Published May 3, 2008 9:22 AM

The dumpster was returned to the Maxwell home on the morning of April 23, one week after community activists successfully emptied it and moved the family’s belongings back into their foreclosed home on Detroit’s near northwest side.


On April 23, Michelle Maxwell, sitting, speaks to Detroit Free Press reporter about her foreclosed home while Maxwell’s daughter holds sign.
WW photo: Alan Pollock

An emergency demonstration called by the Moratorium NOW! Coalition to Stop Foreclosures and Evictions convened at the home in the afternoon in solidarity with the Maxwells and all those facing foreclosure in Detroit. Activists with the Michigan Emergency Committee Against War and Injustice (MECAWI), Michigan Welfare Rights Organization (MWRO), ACORN, Call ‘Em Out and other groups participated.

While the demonstrators gathered in front of the home, a tow truck came to take the dumpster away. People cheered but knew that the dumpster was on its way to another foreclosed home, although the driver claimed he didn’t know where it was going next.

An emergency motion was filed in Detroit’s 36th District Court to set aside the judgment for eviction entered by the court on Feb. 28. On April 25, community activists packed the courtroom with the Maxwell family as Judge E. Lynise Bryant-Weekes heard arguments on why the family should be allowed to stay in their home. A community attorney represented the Maxwells on a pro bono basis.

The judge refused to consider that the Maxwells had no legal representation at the previous hearing when the eviction was ordered. She refused to hear the legitimate grounds for challenging the foreclosure. “The deadlines have passed and I must uphold the law,” she stated. Judge Bryant-Weekes set an eviction date for April 29, but extended it to May 5 at the request of the family.

Like 99 percent of people losing their homes to foreclosure, the Maxwells had no attorney to challenge the irregularities and illegalities of their mortgage. So they were railroaded through the foreclosure process in assembly line-like courts along with tens of thousands of other homeowners.
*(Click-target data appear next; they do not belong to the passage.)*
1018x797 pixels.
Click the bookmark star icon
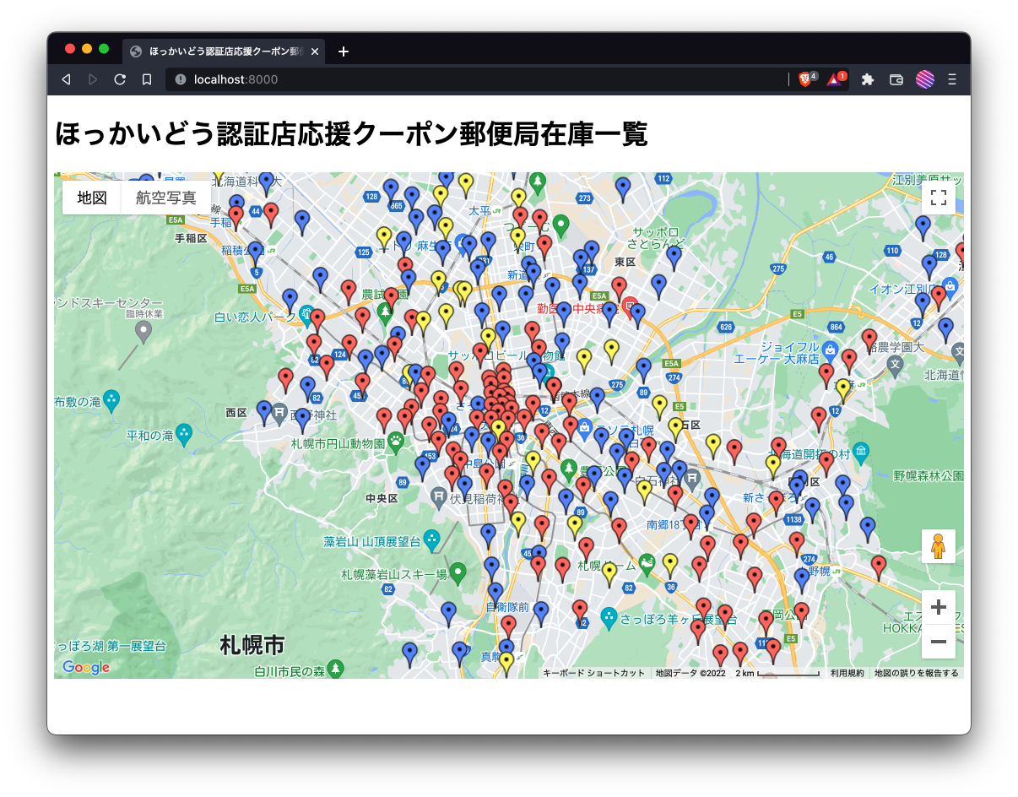pos(145,79)
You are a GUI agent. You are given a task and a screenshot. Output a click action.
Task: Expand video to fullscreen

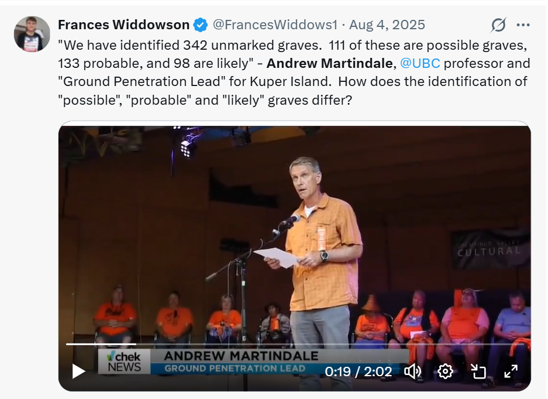tap(511, 371)
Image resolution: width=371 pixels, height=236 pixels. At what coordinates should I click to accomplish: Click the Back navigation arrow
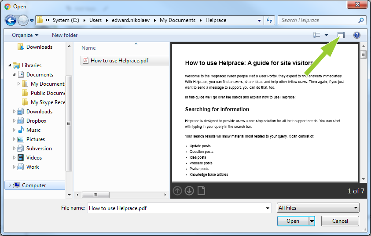(11, 20)
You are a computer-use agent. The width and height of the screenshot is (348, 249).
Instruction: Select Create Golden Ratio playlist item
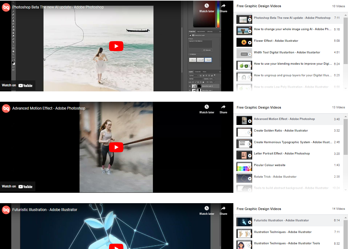281,131
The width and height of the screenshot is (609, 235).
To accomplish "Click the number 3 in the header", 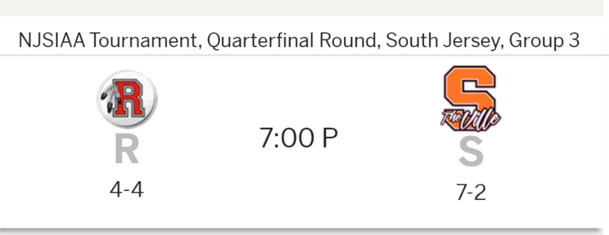I will [x=574, y=41].
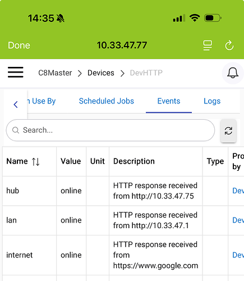244x281 pixels.
Task: Go to the Devices breadcrumb link
Action: (101, 73)
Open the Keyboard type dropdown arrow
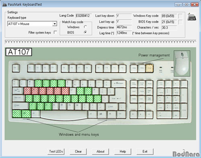 [x=55, y=24]
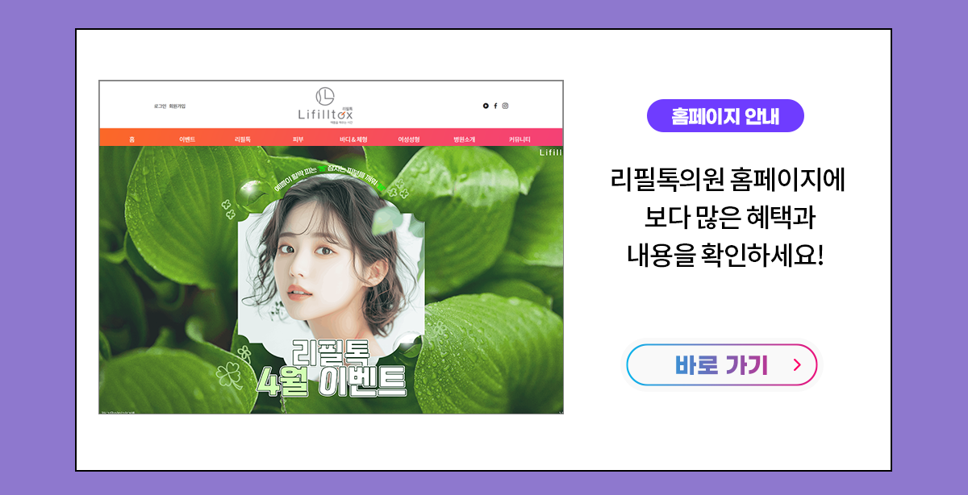The height and width of the screenshot is (495, 968).
Task: Click the arrow on 바로 가기 button
Action: (797, 365)
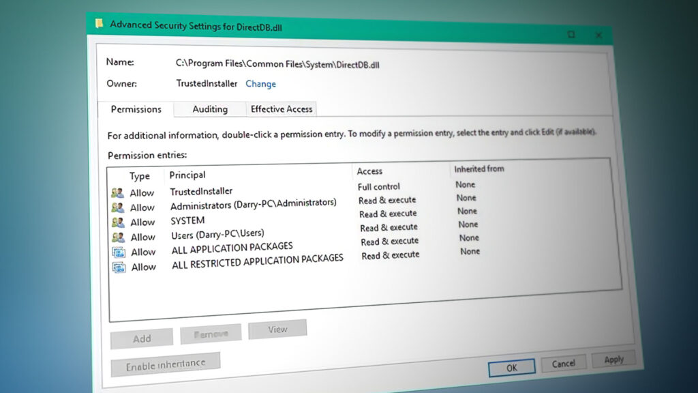Click the Add button to create an entry
Screen dimensions: 698x393
coord(141,338)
After the hearing, as supporters gathered in the corridor outside the courtroom, Maureen Taylor of MWRO stated: “This proves that poor people have no rights, that if you can’t afford an attorney, so be it. Poor people cannot get justice in a courtroom. We need to keep fighting.”

Abayomi Azikiwe of MECAWI told Workers World: “This is precisely why we need a moratorium. There are thousands of families like the Maxwells all throughout Metro Detroit. We need to step up the struggle to force the state legislature to enact the two-year foreclosure moratorium law. We can’t wait another day.”

MECAWI organizer Jerry Goldberg spoke at the Labor and Community Conference held at UAW Region 1A on April 26. Sponsored by the Labor Studies Center of the University of Michigan, the conference linked community issues such as health care and the environment to the labor struggle. Goldberg spoke on the foreclosure crisis and motivated the audience to support the two-year mortgage foreclosure moratorium introduced by State Sen. Hansen Clarke. Participants signed up to support the bill and responded enthusiastically to the developing struggle.